__GIVEN REQUEST__.
Can you copy the rows from the line that has "This screenshot has" through the last row, substituting "Locate" for "Identify", leaving out the pictures, and changing nothing else?

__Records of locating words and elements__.
○ ○ ○
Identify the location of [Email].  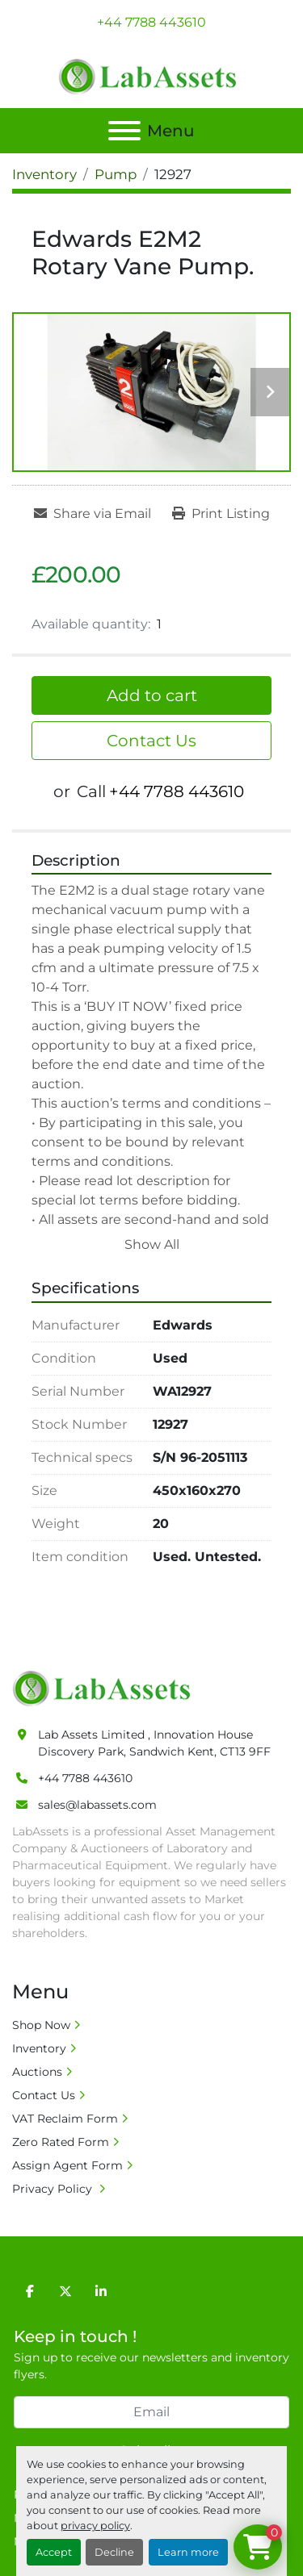
(151, 2412).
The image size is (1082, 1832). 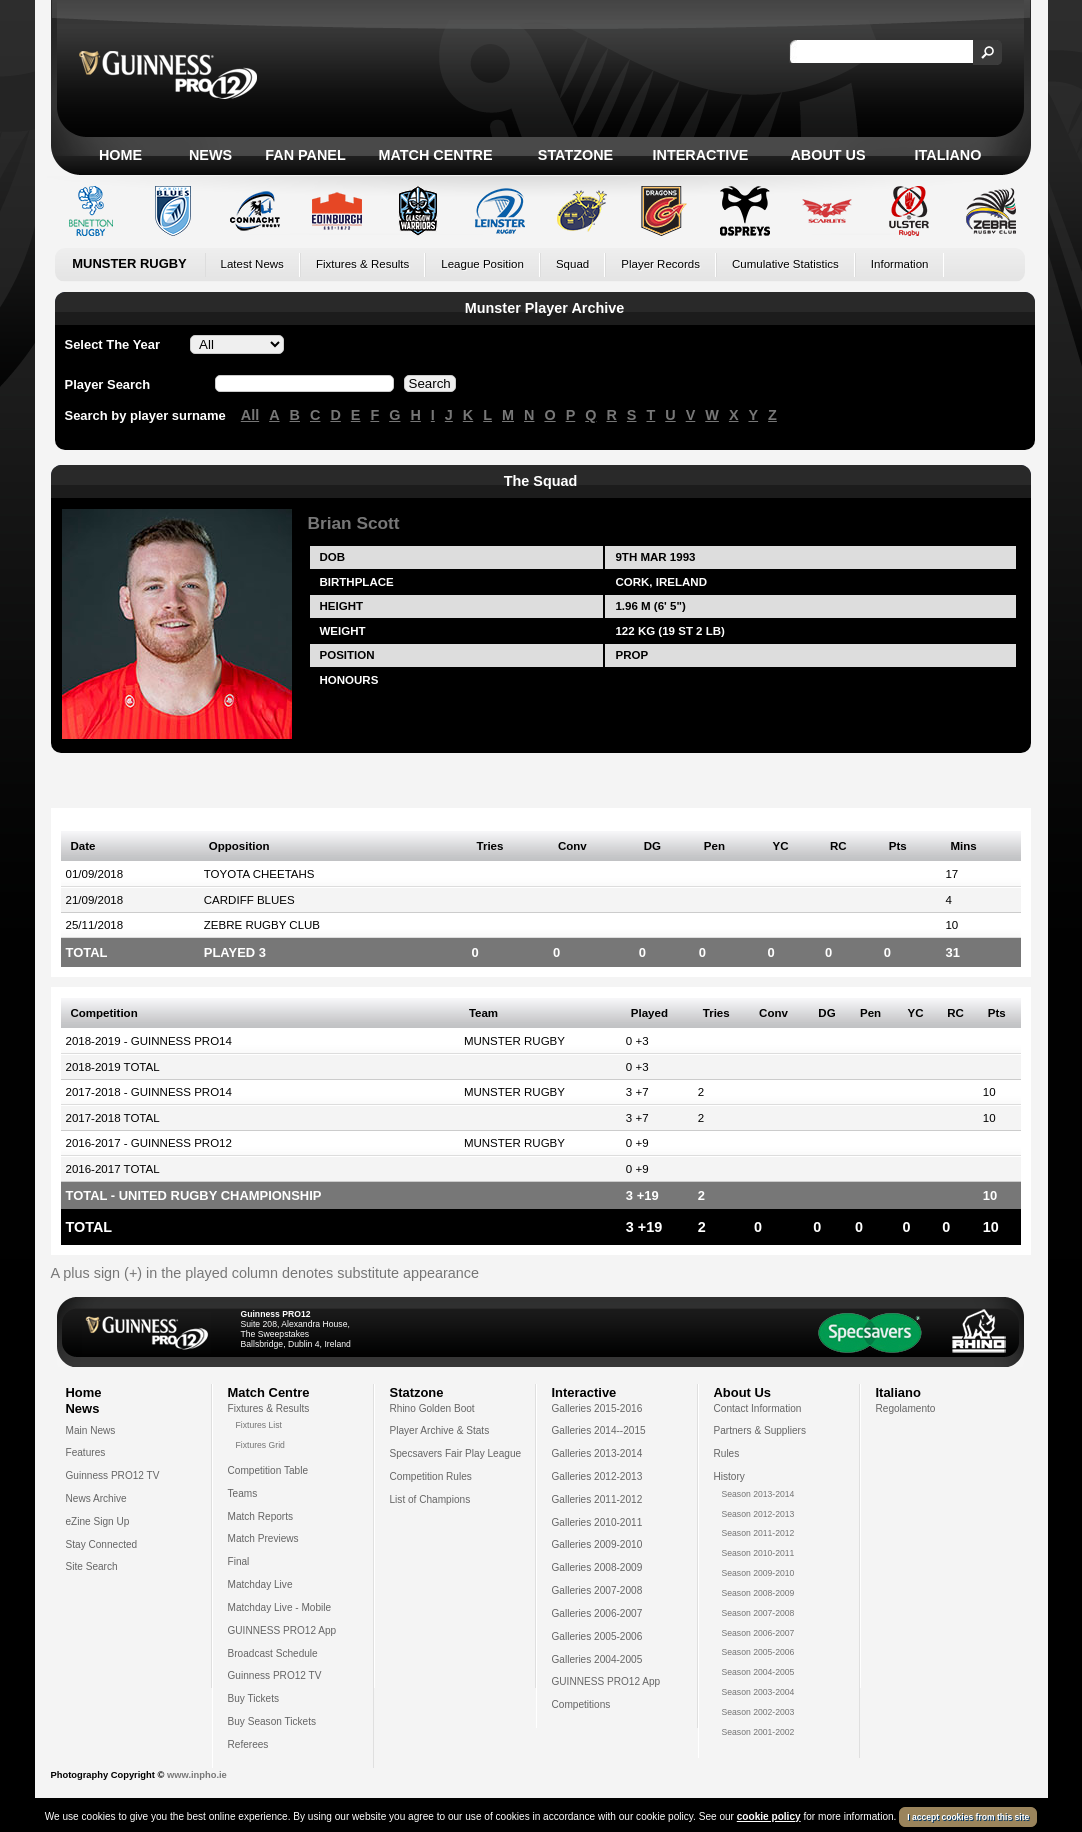 What do you see at coordinates (597, 1613) in the screenshot?
I see `Galleries 2006-2007` at bounding box center [597, 1613].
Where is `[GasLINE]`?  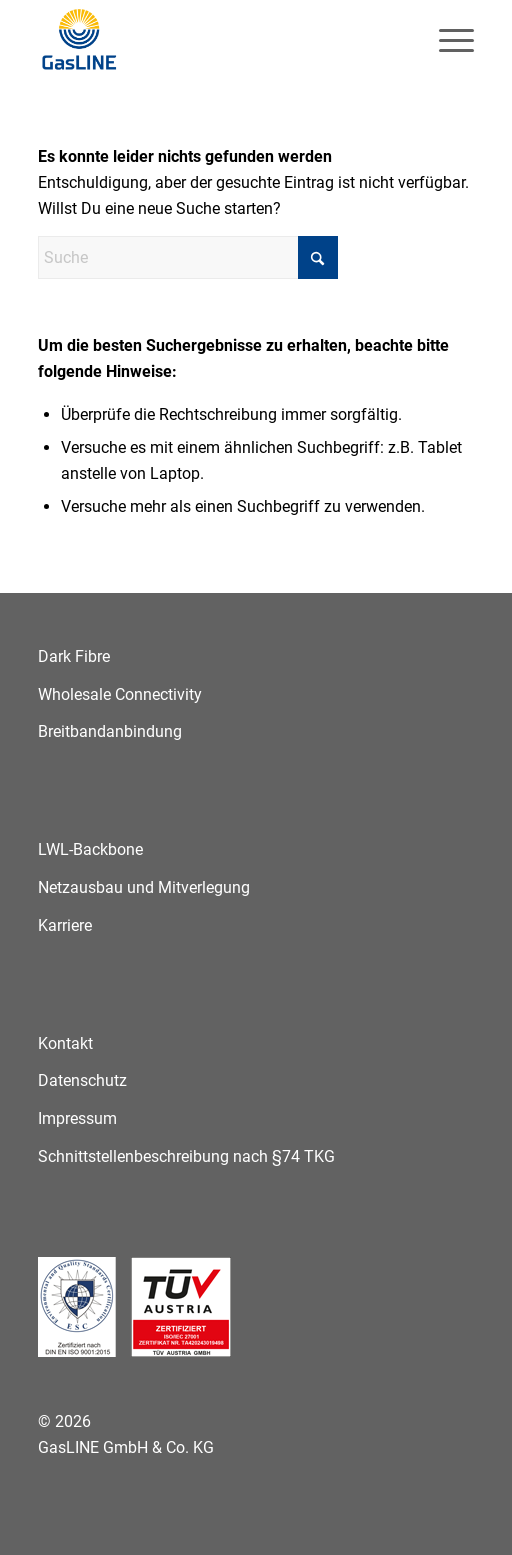
[GasLINE] is located at coordinates (212, 40).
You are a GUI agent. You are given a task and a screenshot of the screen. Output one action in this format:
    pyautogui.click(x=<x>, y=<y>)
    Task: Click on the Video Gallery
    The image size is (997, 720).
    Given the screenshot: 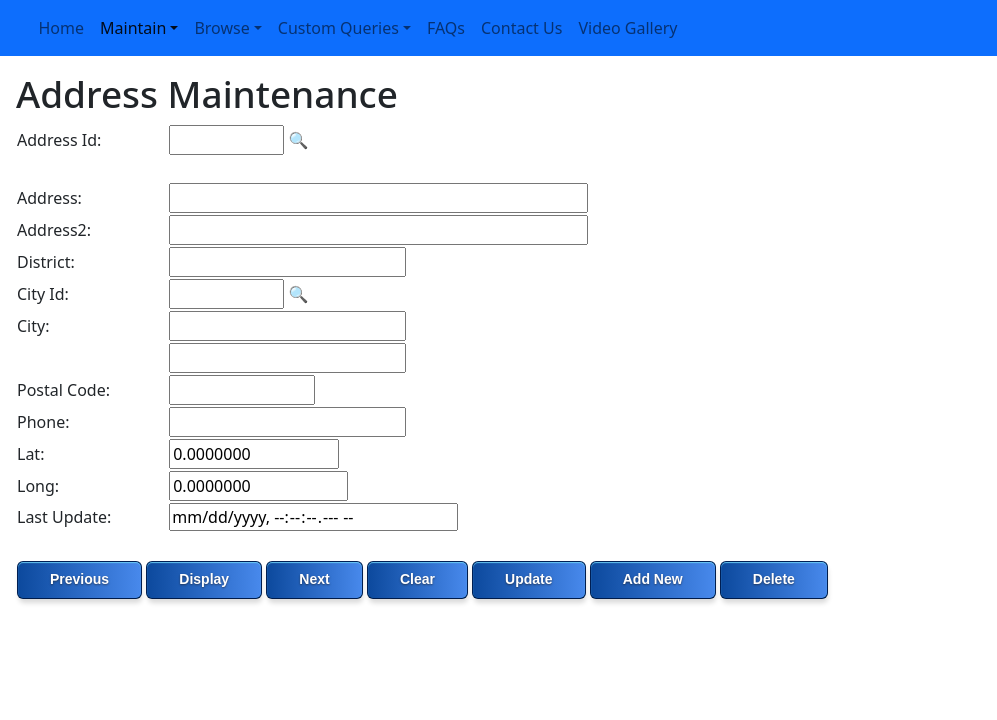 What is the action you would take?
    pyautogui.click(x=627, y=28)
    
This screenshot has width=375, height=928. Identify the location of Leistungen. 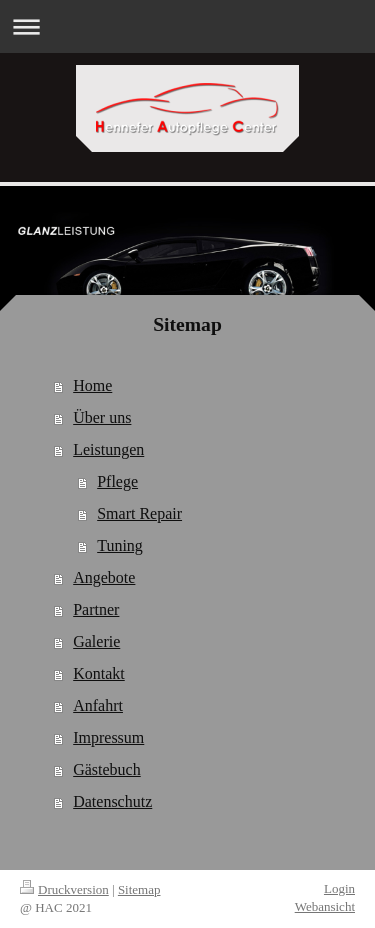
(108, 449).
○ ○ ○
__FULL SOLUTION__.
This screenshot has width=375, height=928. Locate the location of Leistungen. 
(108, 449).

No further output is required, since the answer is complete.